Qualitative findings should not rely on statistical tables such as frequency distributions or cross-tabs. Instead, the lesson recommends interpretive frames/analytic frames or continuous prose. After presentation, researchers interpret the evidence by drawing parallels and disparities with theories reviewed in the literature, leading to conclusions and recommendations.

Where does qualitative data fit in a mixed-method study?

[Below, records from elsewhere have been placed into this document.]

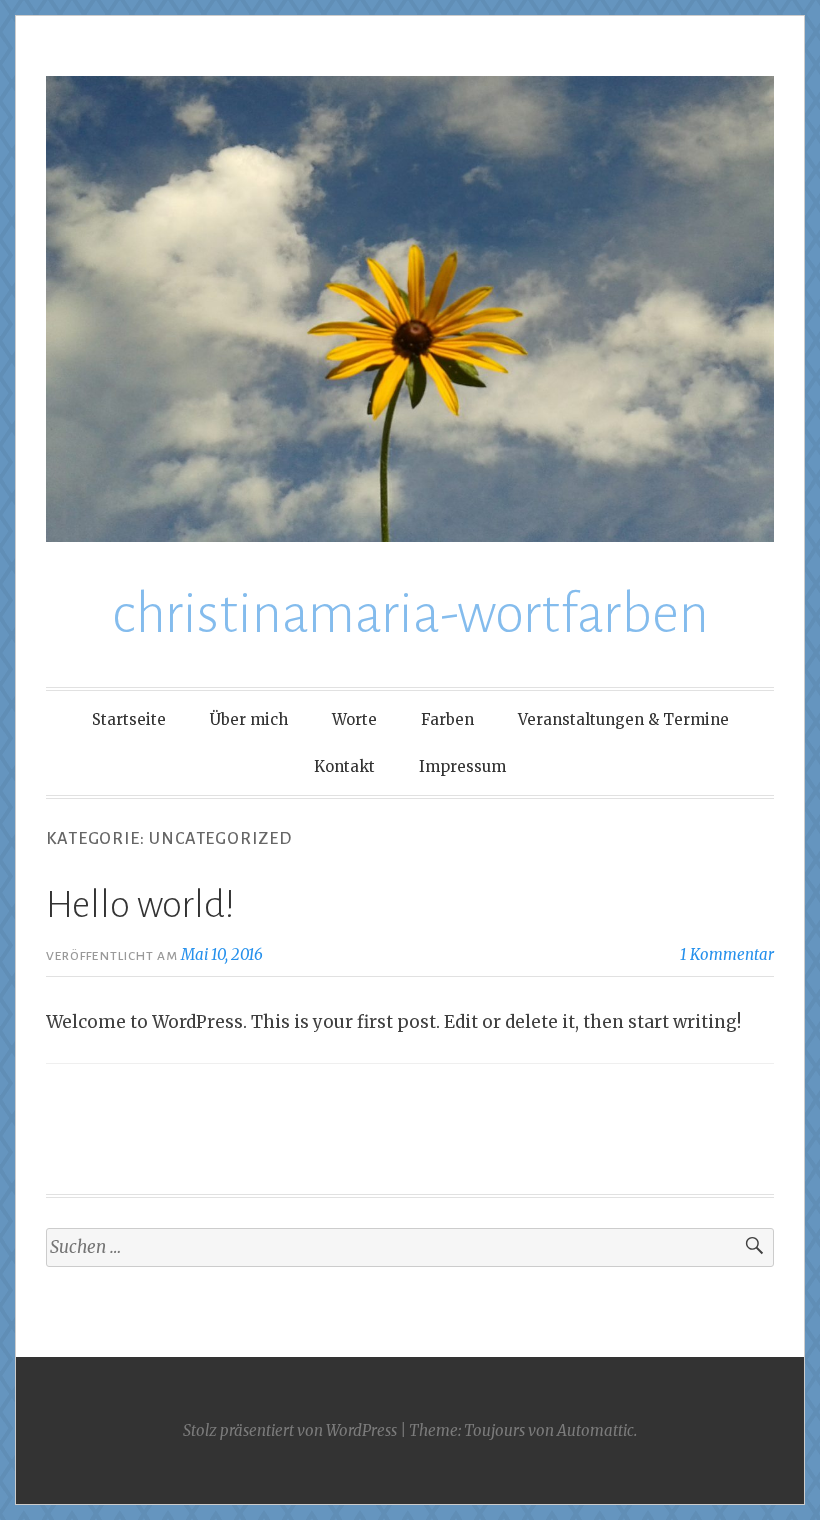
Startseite (129, 719)
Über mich (249, 719)
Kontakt (344, 766)
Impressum (462, 766)
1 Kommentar (727, 954)
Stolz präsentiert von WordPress (290, 1430)
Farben (447, 719)
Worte (354, 719)
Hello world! (140, 905)
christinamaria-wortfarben (410, 614)
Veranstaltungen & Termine (623, 719)
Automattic (595, 1430)
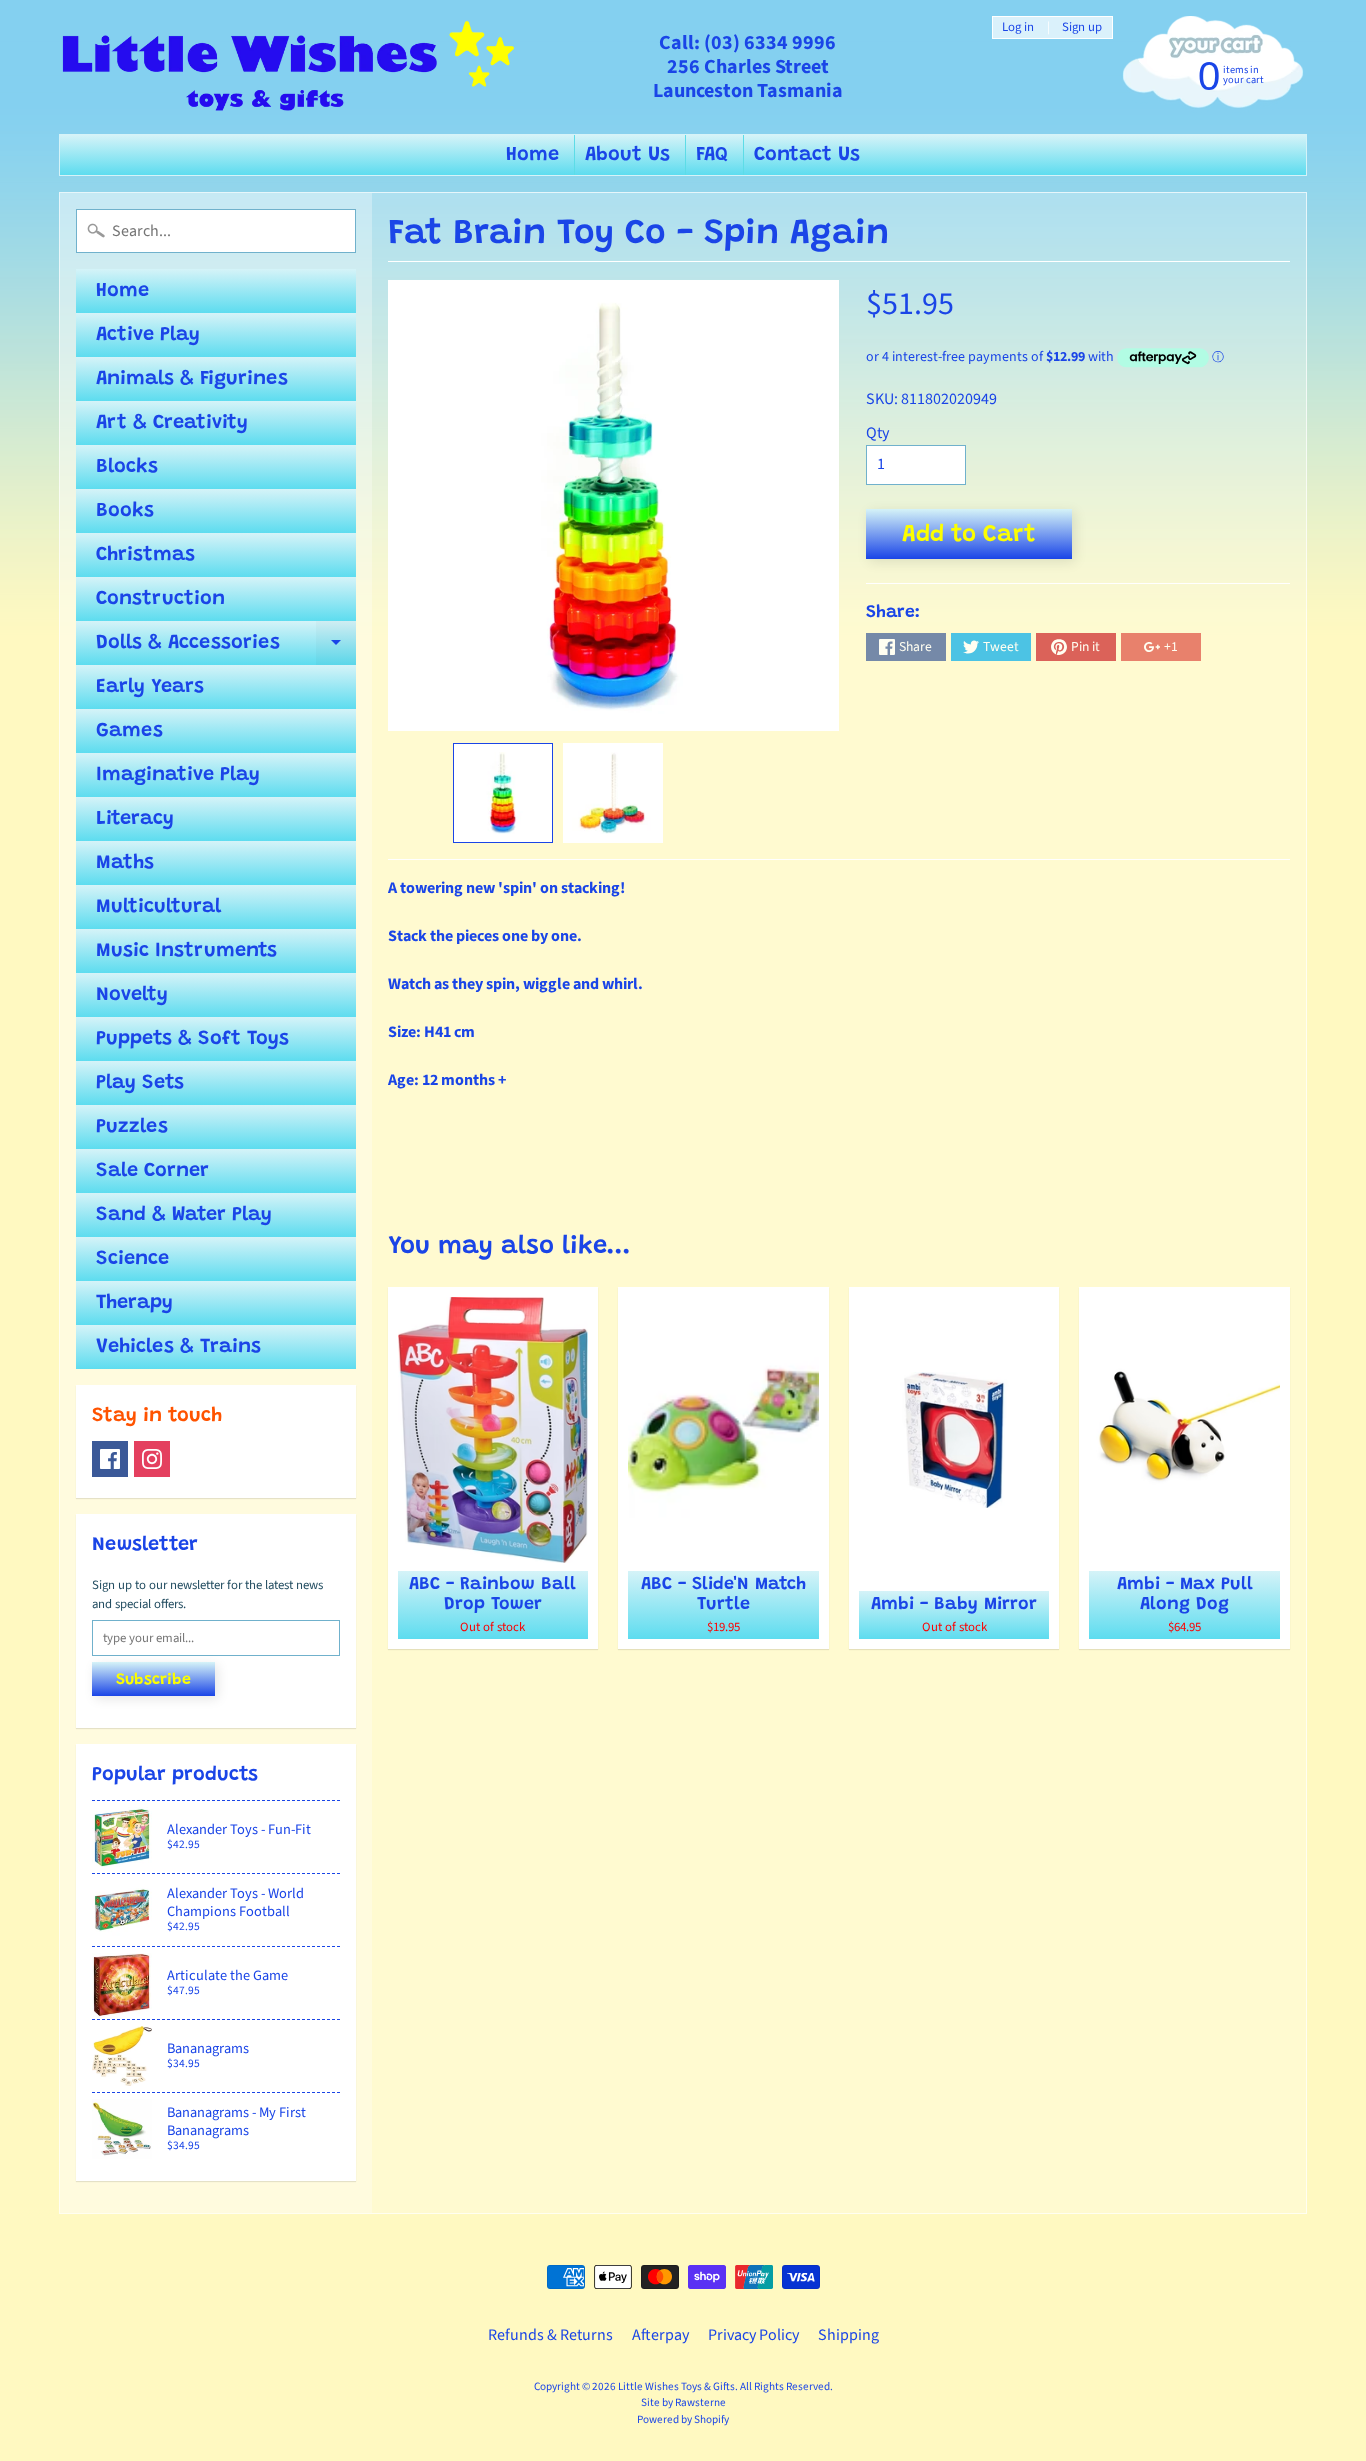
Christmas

In mixed-method research, the lesson describes a sequence: start with quantitative analysis (descriptive statistics, then inferential statistics), then bring in qualitative data to corroborate the quantitative findings. Qualitative evidence is used to support or explain what the numbers suggest.

Review Questions

  1. Outline the four-step inductive/thematic process for qualitative data analysis and specify what happens in each step.
  2. Give two examples of “ambiguity” in qualitative transcripts and describe how editing should handle them without changing meaning.
  3. Explain why interpretive frames/analytic frames are preferred over frequency tables when presenting qualitative findings.

Key Points

  1. 1

    Qualitative data analysis should begin immediately after collection because categories and themes depend on fresh field context.

  2. 2

    Qualitative evidence is non-numerical (words, observations, quotations, images, audio/video) and is analyzed using inductive/thematic methods rather than statistics.

  3. 3

    Pre-analysis requires transcribing interviews and translating observations into words right away, not weeks later.

  4. 4

    Condensing data must preserve meaning while improving clarity through editing and removing repetitive or monotonous phrases.

  5. 5

    Researchers should create data categories (themes) informed by the research problem and literature, then code verbatim statements into those categories.

  6. 6

    Qualitative findings should be presented using interpretive/analytic frames or prose, followed by interpretation linked to reviewed theories.

  7. 7

    In mixed-method studies, qualitative results typically corroborate quantitative findings after descriptive and inferential statistics are completed.

Highlights

Qualitative analysis is performed alongside data collection to avoid losing context and to support early theme discovery.
Editing should fix grammar and clarity without changing the critical meaning of what participants said.
Qualitative findings should be presented with interpretive/analytic frames or prose—not frequency tables or cross-tabs.
Codes move verbatim participant statements into theme-based categories, then each category is summarized for reporting.
In mixed-method research, qualitative evidence is used to corroborate quantitative results after statistical analysis.